Mew Gulls primarily breed throughout much of Alaska and northwestern Canada, but in the winter they are almost strictly coastal, being found within a few miles of the coast from British Columbia to Baja California. (The photo below was taken in Washington.) They are always a surprise when they turn up in Utah, and perhaps especially so in Cache County, where we tend to have fewer gulls than in the Great Salt Lake area. As of 2007, there was only one other record of a Mew in Cache County, a first-winter bird found by Ron Ryel in 1991. But in the winter of 2007-2008, I found the second county record, another first-winter bird. The next winter, 2008-2009, in almost the same spot, I found a second-winter Mew Gull. I didn't see any Mew Gulls here in the winter of 2009-2010. And now, in the 2010-2011 winter, I found an adult Mew Gull. It seems quite likely to me that this is the same bird, one who got lost in his first winter, was lucky enough to find a patch of warm water and a nearby buffet at the landfill, and has decided to find his (or her) way back to the same spot each winter. So while it's always a surprise to find a Mew Gull in Utah, it might be a little less of a surprise if I find an adult, "my" Mew Gull, at this same place again next winter.
10 December 2010
Some species reach the southern edge of their breeding range in Cache County. One example of this is the Grasshopper Sparrow, which was on the state review list until 2002. The only breeding records in eBird for this species are north of Salt Lake City, and the species is pretty easy to find in Cache County. Another example is the Common Grackle. They are a pest bird in the east, hogging seed from feeders and keeping other birds away, but in most of Utah they can be difficult to locate. We have a few reliable spots for them here in the north.
But this time of year, winter, is when northern Utah really shines. Many of the species that breed in the arctic barely make it this far south in the winter, and so northern Utah is the place to be if you want to see northern birds. We get Snow Buntings and Lapland Longspurs almost every winter, for example.
Common Redpolls are more likely to be found here than elsewhere in the state. Winter owls are also more likely here: Cache and Rich Counties together have had four of the five Great Grey Owl records in the state, and Cache County has the only record of a Boreal Owl outside of the Uinta Mountains. Last year, Cache County was the winter residence of the first accepted Utah record of an Iceland Gull, and has hosted at least 11 other species of gulls. These are the things I remind myself of as I long for the bright, exotic birds of the southern reaches of the state; I've got plenty to look forward to up here, too.
24 August 2010
We camped at about 9600 ft. elevation, in a stand of Lodgepole Pine. Several mountain species were common here, such as Mountain Chickadees, but I was surprised at how many American Three-toed Woodpeckers we saw - we had at least five at one time!

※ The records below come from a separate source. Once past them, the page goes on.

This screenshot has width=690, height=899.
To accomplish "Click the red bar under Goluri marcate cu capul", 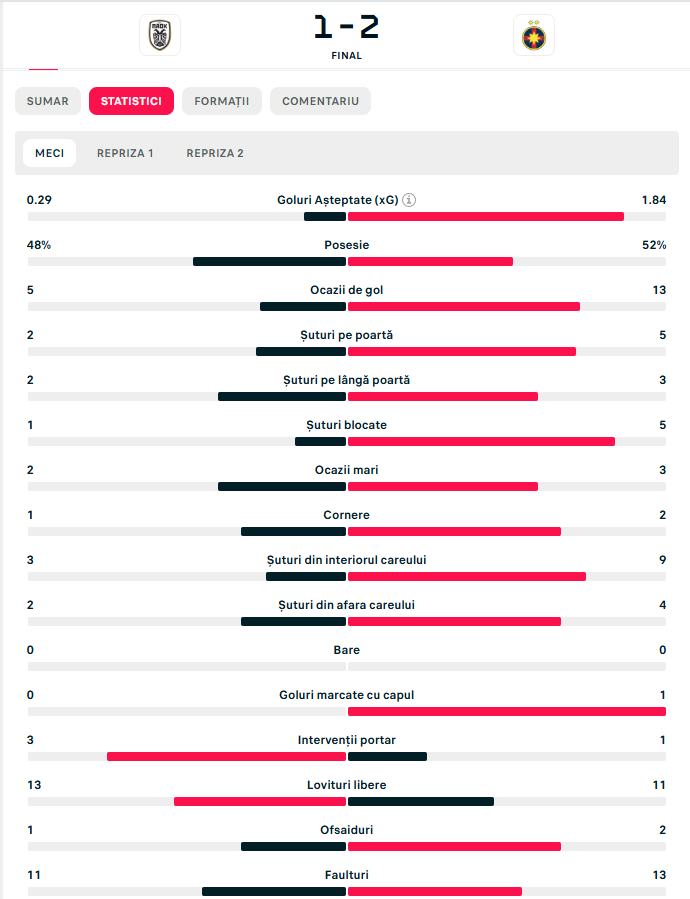I will click(x=506, y=712).
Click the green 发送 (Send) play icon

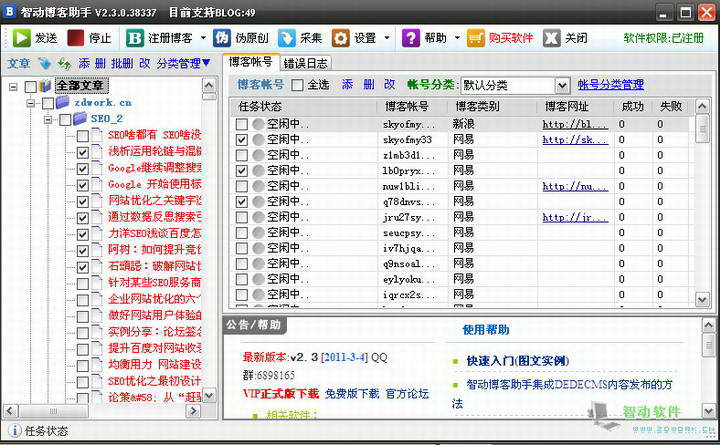(21, 37)
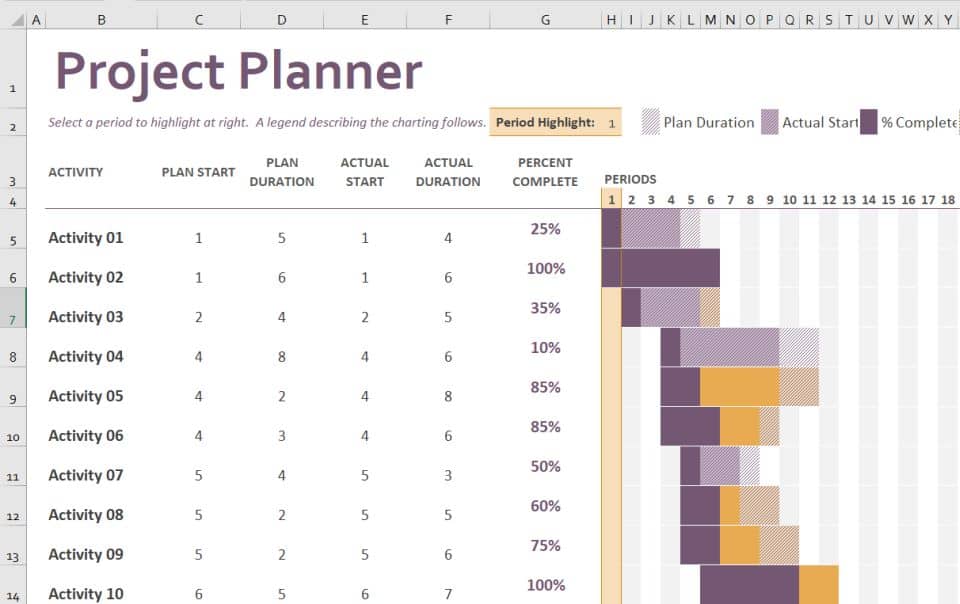Select Plan Start value for Activity 02
The height and width of the screenshot is (604, 960).
(x=198, y=277)
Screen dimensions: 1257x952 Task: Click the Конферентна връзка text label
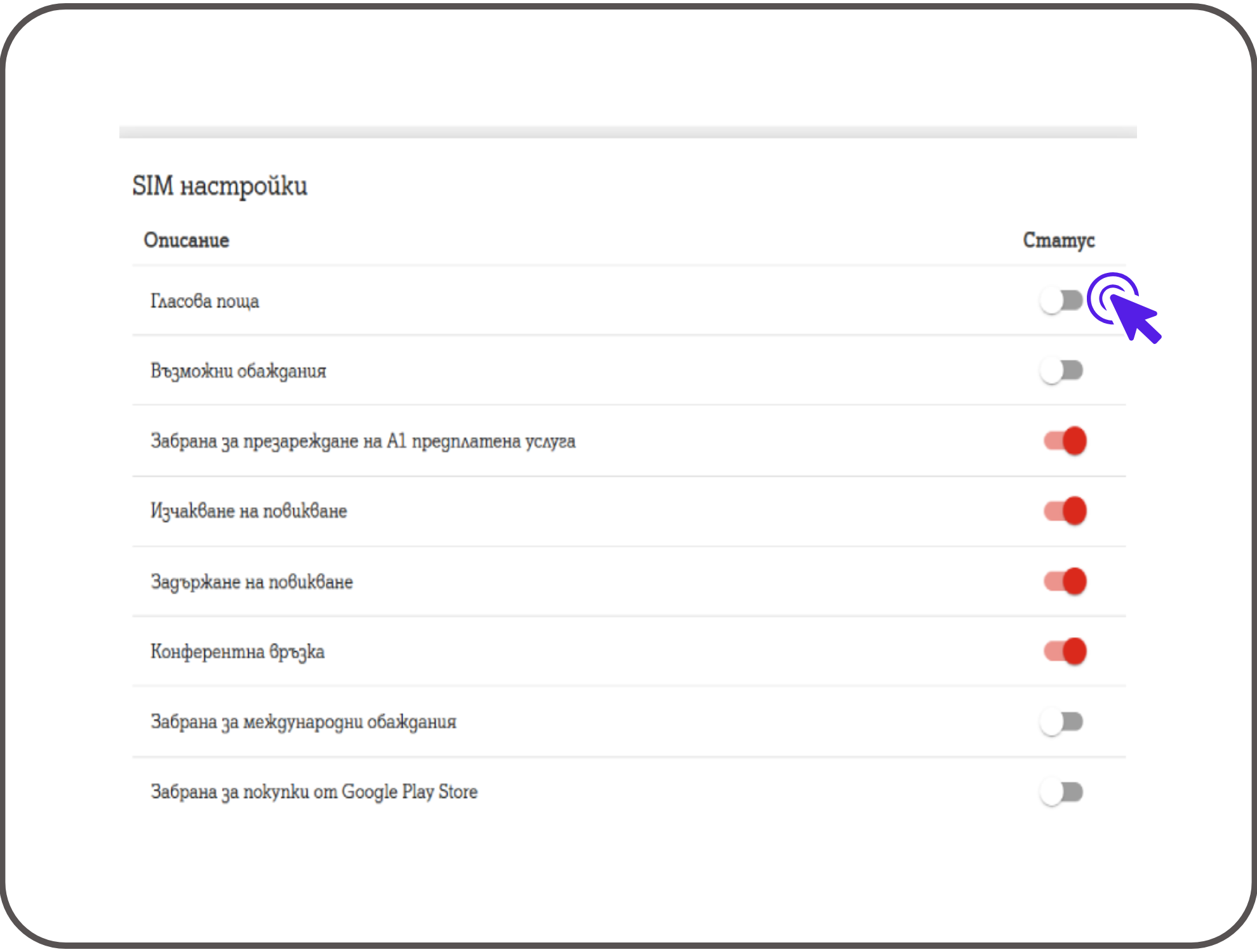237,652
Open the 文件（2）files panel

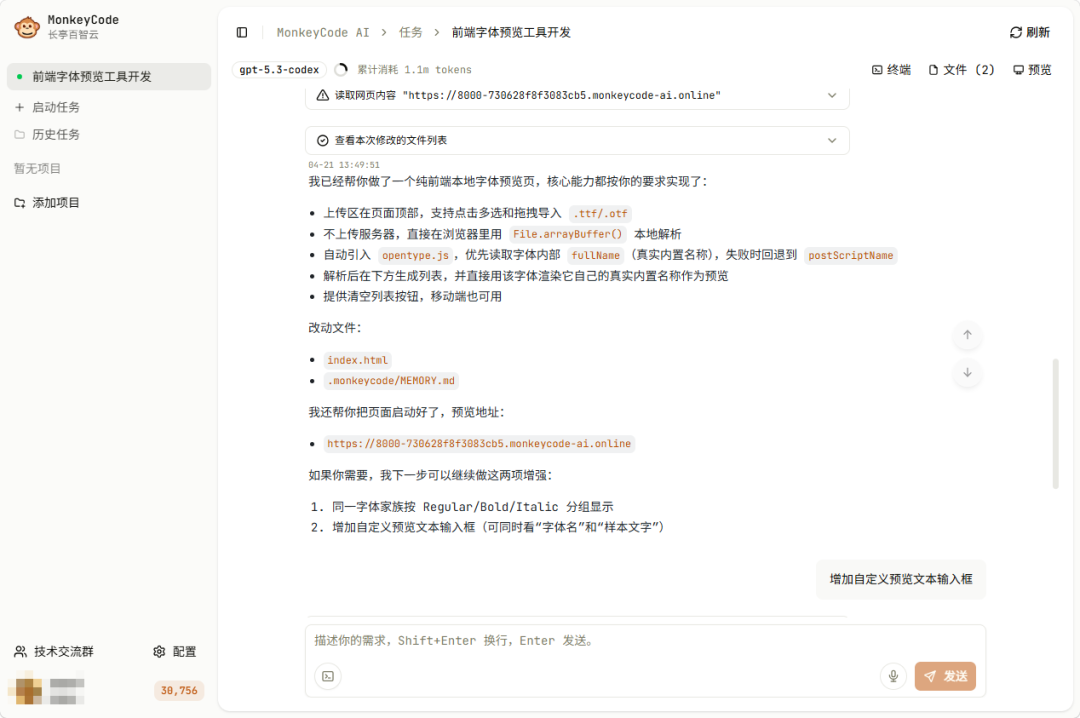(x=960, y=70)
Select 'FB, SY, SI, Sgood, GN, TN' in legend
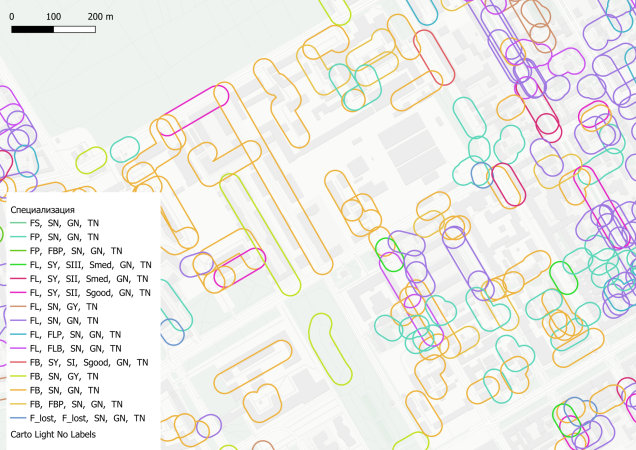 [89, 362]
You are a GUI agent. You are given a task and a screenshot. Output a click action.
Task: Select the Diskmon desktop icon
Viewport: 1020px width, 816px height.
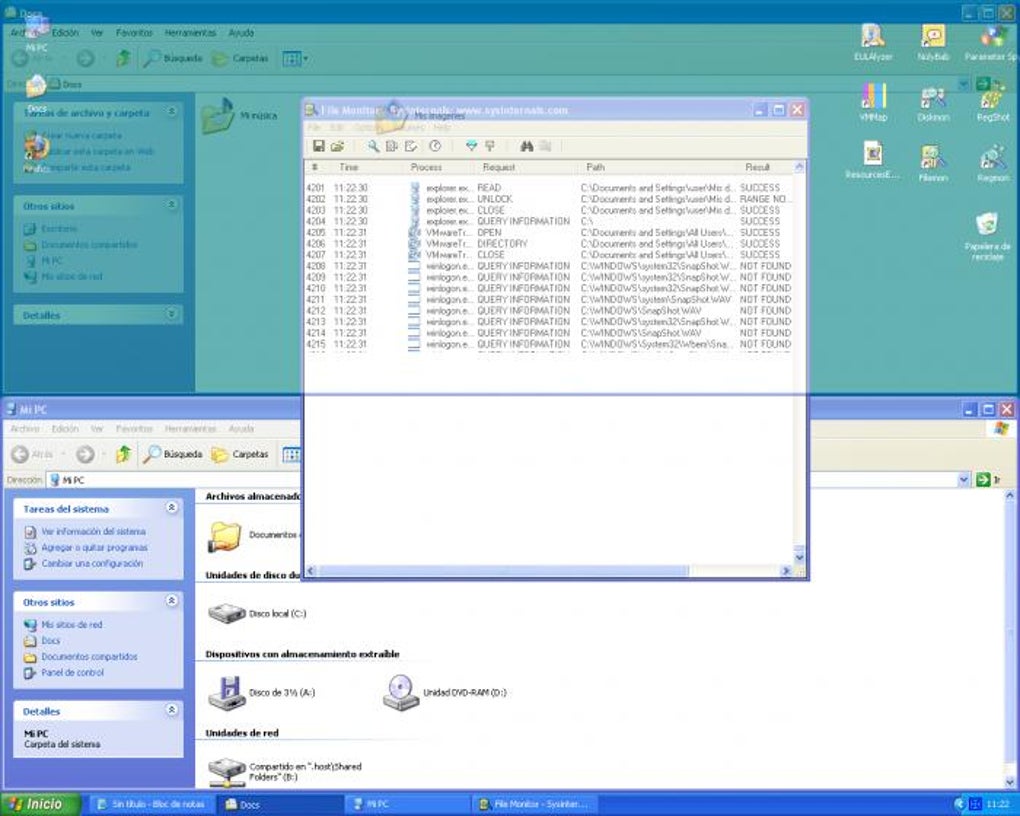click(x=933, y=104)
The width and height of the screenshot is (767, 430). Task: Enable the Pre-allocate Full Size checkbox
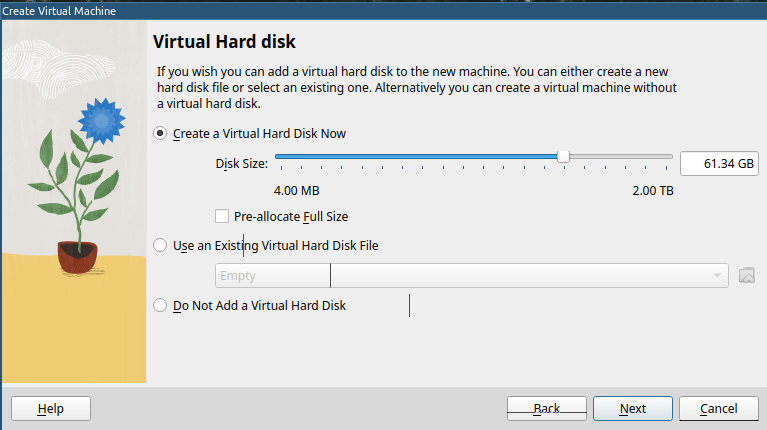click(222, 216)
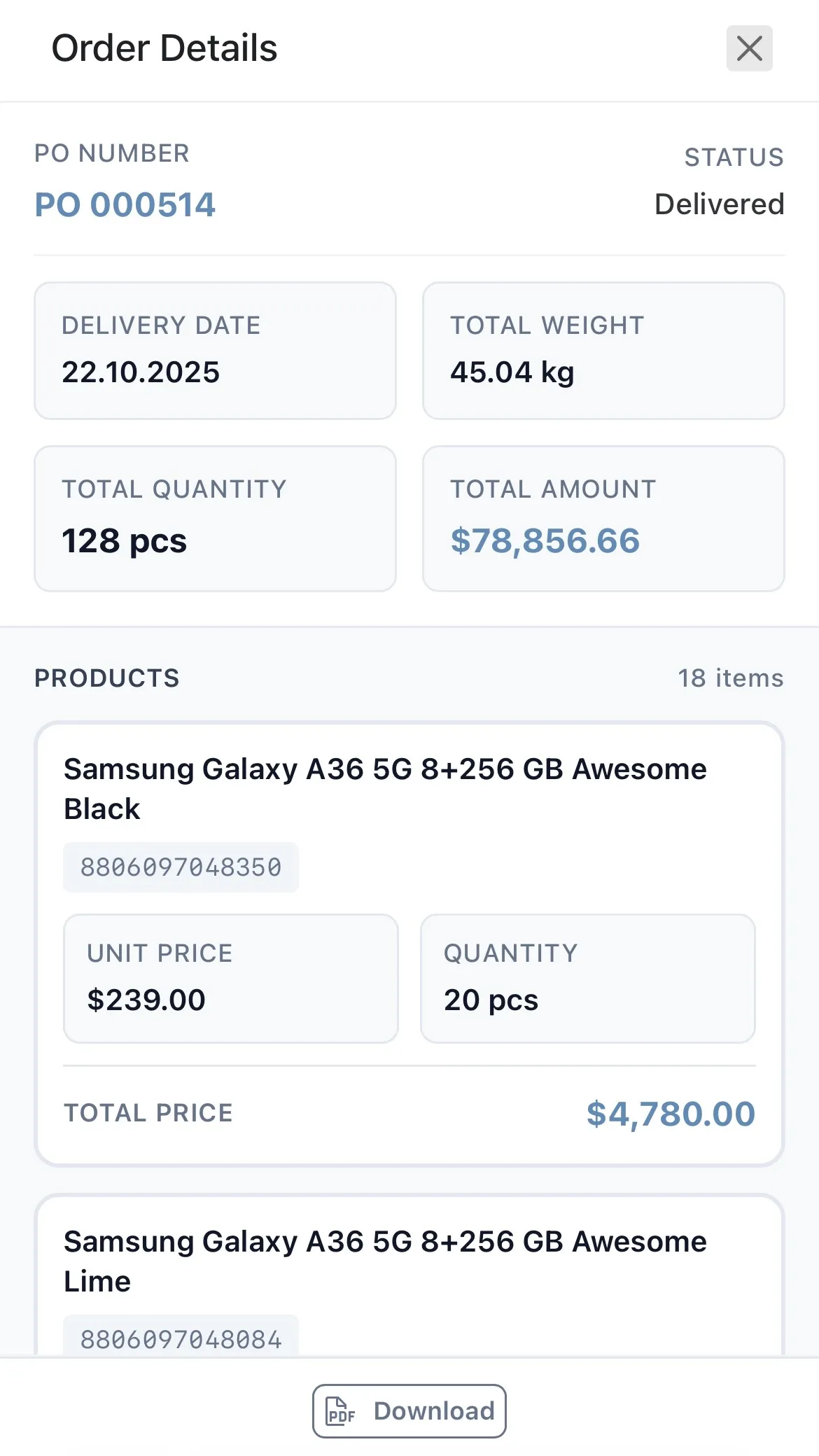
Task: Open the PO 000514 purchase order link
Action: pos(126,204)
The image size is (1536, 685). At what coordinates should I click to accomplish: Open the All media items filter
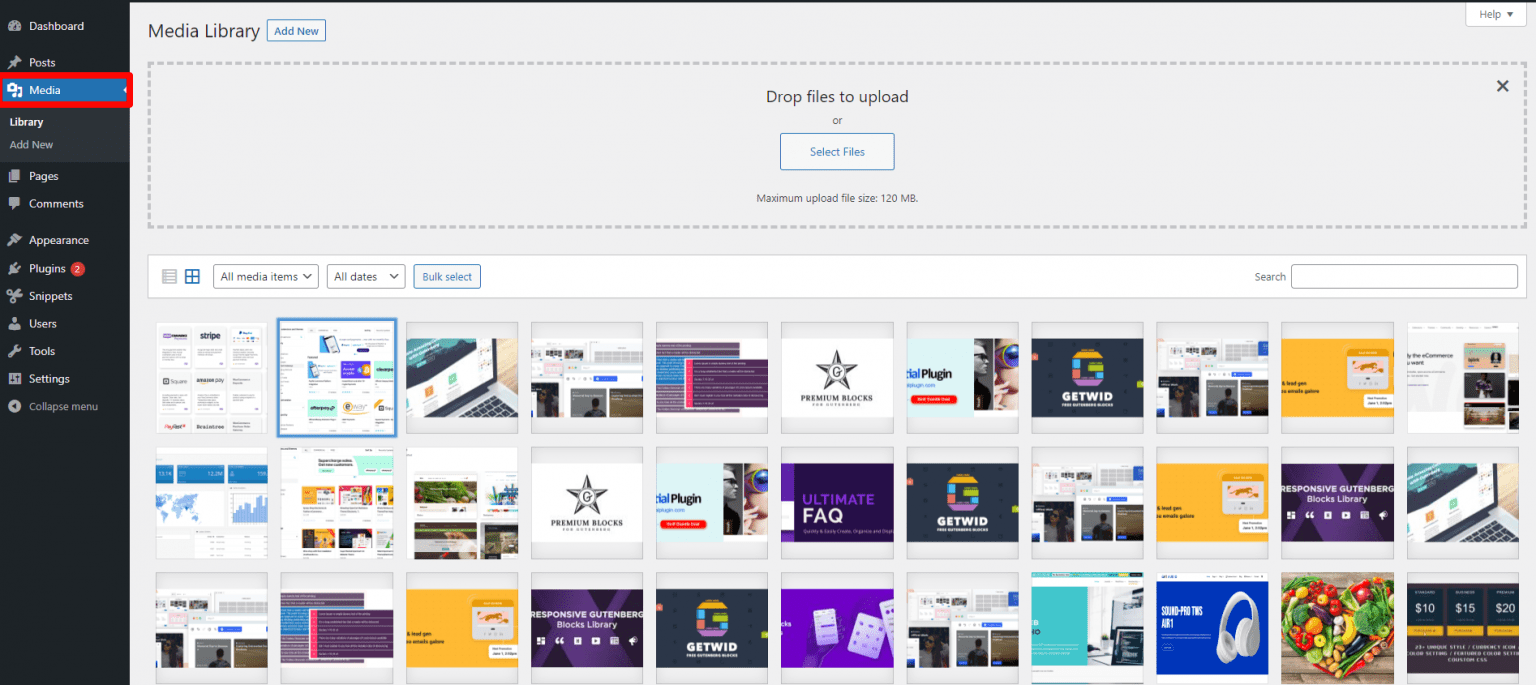pos(264,276)

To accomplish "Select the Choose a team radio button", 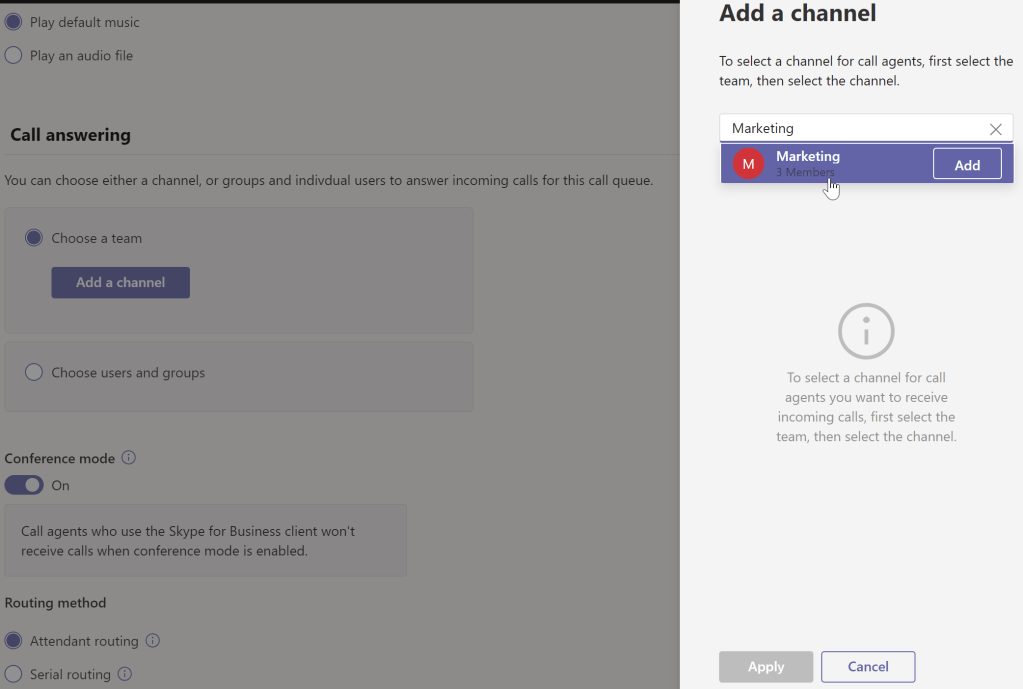I will tap(34, 238).
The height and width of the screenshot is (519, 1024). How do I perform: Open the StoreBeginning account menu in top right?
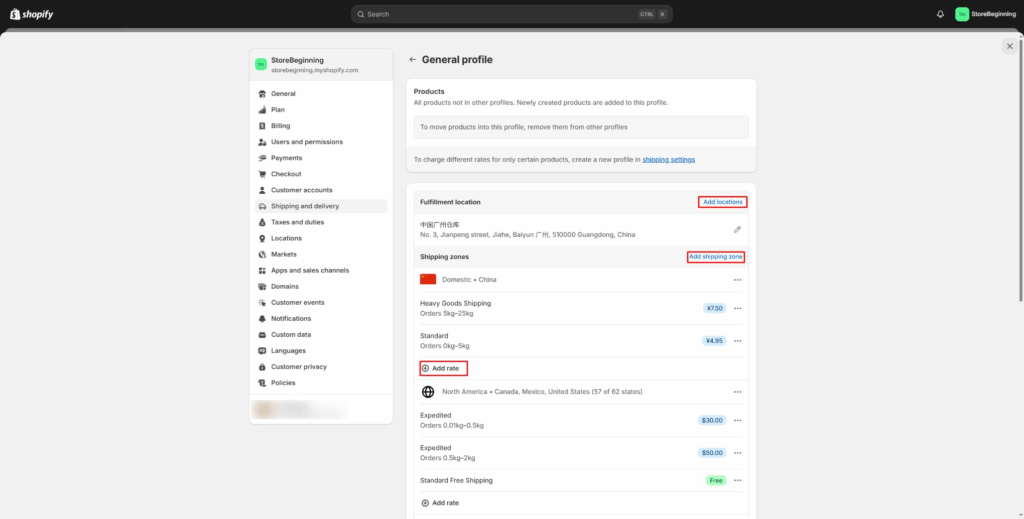[x=986, y=14]
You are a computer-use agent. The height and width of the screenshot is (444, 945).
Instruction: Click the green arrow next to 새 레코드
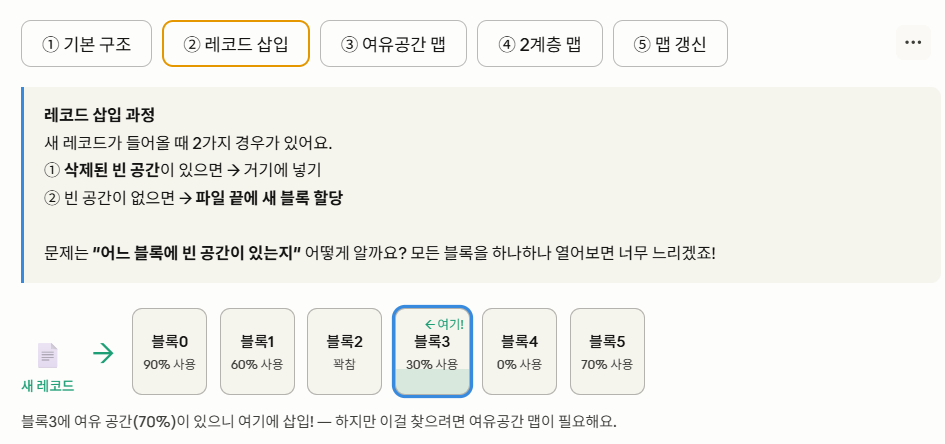(104, 354)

On Saturday we started early and hiked through more pine forest up into the alpine tundra, where we hoped to find the ptarmigan. On the way up, we heard a couple of Pine Grosbeaks, only the second time I've encountered this species, and saw several Gray Jays, another specialty of high-elevation habitats. We later saw a Northern Goshawk in this same habitat, and I had seen a Northern Flying Squirrel in this habitat the night before. Several Townsend's Warblers were also seen here on their way to their wintering grounds.
10 July 2010
On a recent trip to Salt Lake City, I took a short birding trip in City Creek Canyon, a location that comes up often on the Utah birding listservs. It was neat to see several species whose boundaries seem to be in the short distance between SLC and Logan, like the Western Scrub-Jay, which generally doesn't occur in Cache Valley, and the Blue-gray Gnatcatcher, which can be found in Cache County but only with difficulty. But the highlight of this little walk was a unique bird that I had not seen before. The bird looked mostly like an Indigo Bunting, a species that is typical of the eastern US, but which occurs in Utah rarely. Except, unlike a pure Indigo Bunting, it had a white belly. I think that this indicates that my bird was a hybrid of an Indigo Bunting and a Lazuli Bunting, the common bunting of the west. These two species do hybridize with some regularity, and a quick Google search turned up many examples of birds that were similar to the bird I saw. It would have been nice to see a pure Indigo Bunting, a rare species in the state, but it is some consolation that this hybrid combination is probably even more rare!
06 July 2010
There are now about 20 species known in the genus, and most of them have very small ranges. While I was in Monterey last month, I took the opportunity to find two of these narrow endemics.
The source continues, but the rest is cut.